- **EXERCISE SET**
a - Translate this sentence from the Chucalissa passage into Spanish: "At one time the population of Chucalissa could have been a thousand to fifteen hundred."
b - Write out the section of the Chucalissa passage starting with "06.21.2001 -- CHUCALISSA" and going on through "of downtown Memphis.", putting "Indigenous town" in place of "native American town".

- **DOCUMENT PASSAGE**
▶

Chucalissa Indian Village
By MIKE BALDWIN

06.21.2001 -- CHUCALISSA (Choctaw word meaning "Abandoned House"): The ruins of this native American town sit on the Mississippi bluff five miles south of downtown Memphis.

At one time the population of Chucalissa could have been a thousand to fifteen hundred.

The town existed into the seventeenth century, when its townspeople left and never returned. Hence, the name Chucalissa. Since most native Americans north of the Rio Grande never developed a written language, we can never know the town's real name.

MAGS involvement in the development of Chucalissa
"In December, 1951, the Memphis Archaeological and Geological Society received the formal invitation from Mr. L.G. McLean, State Naturalist, to initiate and take charge of the excavations at the T.O. Fuller State Park site preliminary to its establishment as a State Archaeological Park." "These mounds were first called to the attention of the University of Tennessee in 1940 when the CCC project began clearing this area. During the summer of that year extensive testing operations were carried out to determine the nature of the site and its suitability for development into an exhibit. At this time, the national Park Service came into the picture, and plans were completed for a Natural Museum. All these plans and efforts were cancelled by World War II."

"After the war years, the Memphis Archaeological and Geological Society made repeated efforts to reactivate the program but with only moderate success until 1955, when Governor Clement granted a small appropriation which enabled the entire project to be resumed on a small scale." Actual work began in 1955 "The first actual archaeological work was started in July 1955. This work exposed the method by which this area was originally built up and gave a hint to the earlier period of occupancy of this site." Later visitors to the site could tell from this first excavation that there had been intense activity here by the Middle Mississippian Indians over a long period of time. "Pottery seriation at this site revealed that this site was occupied from the earliest Mississippian period until the final disappearance of the Mississippian culture on the Mississippi River."

By November 1955, a substantial amount of material had been removed from the site and the "lab" work of treating and cleaning specimens and skeletal remains had begun. At this point findings included ten pottery vessels and the burial remains of six individuals (two adults, one juvenile about twelve years old, and three infants). The early years were a huge success! On November 26, 1955 several members of the society began work on one of the Indian houses. An area fifteen feet square was leveled for the structure. The next step was to cut and set the wall poles, then bend them inward to form the roof. After three more sessions in December, 1955 and early 1956, society members had completed work on the house by weaving cane mats for the walls and plastering them with clay.

Work on the earthlodge exhibit area and the pyramidal mound continued through 1956. Among the artifacts found in the burial sites were a toy effigy pot found in the infant graves, and the skeleton of a coon, with the arrow still in him, lying in a red and white bowl. Visitor attendance at the "far-from complete" Chucalissa Archaeological Museum during July and August of 1956 was in excess of 15,000. It was a huge success!

◀

- **SUPPLIED INFORMATION**
▶

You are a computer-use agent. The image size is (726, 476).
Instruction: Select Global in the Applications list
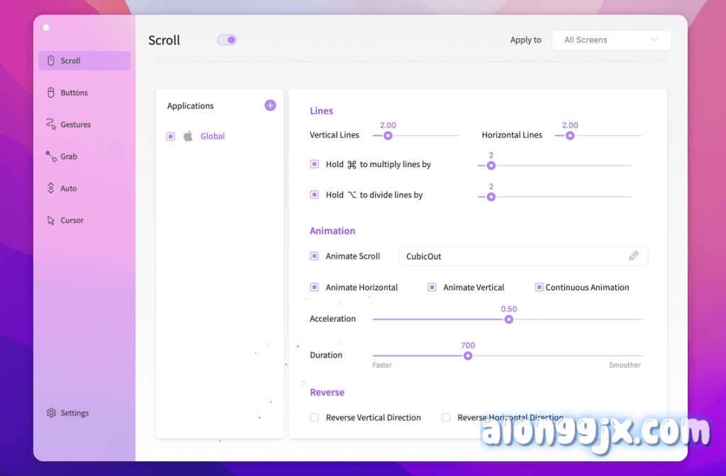pyautogui.click(x=213, y=137)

◀

- **ANSWER SET**
a - En un tiempo, la población de Chucalissa pudo haber sido de entre mil y mil quinientos habitantes.

b -
06.21.2001 -- CHUCALISSA (Choctaw word meaning "Abandoned House"): The ruins of this Indigenous town sit on the Mississippi bluff five miles south of downtown Memphis.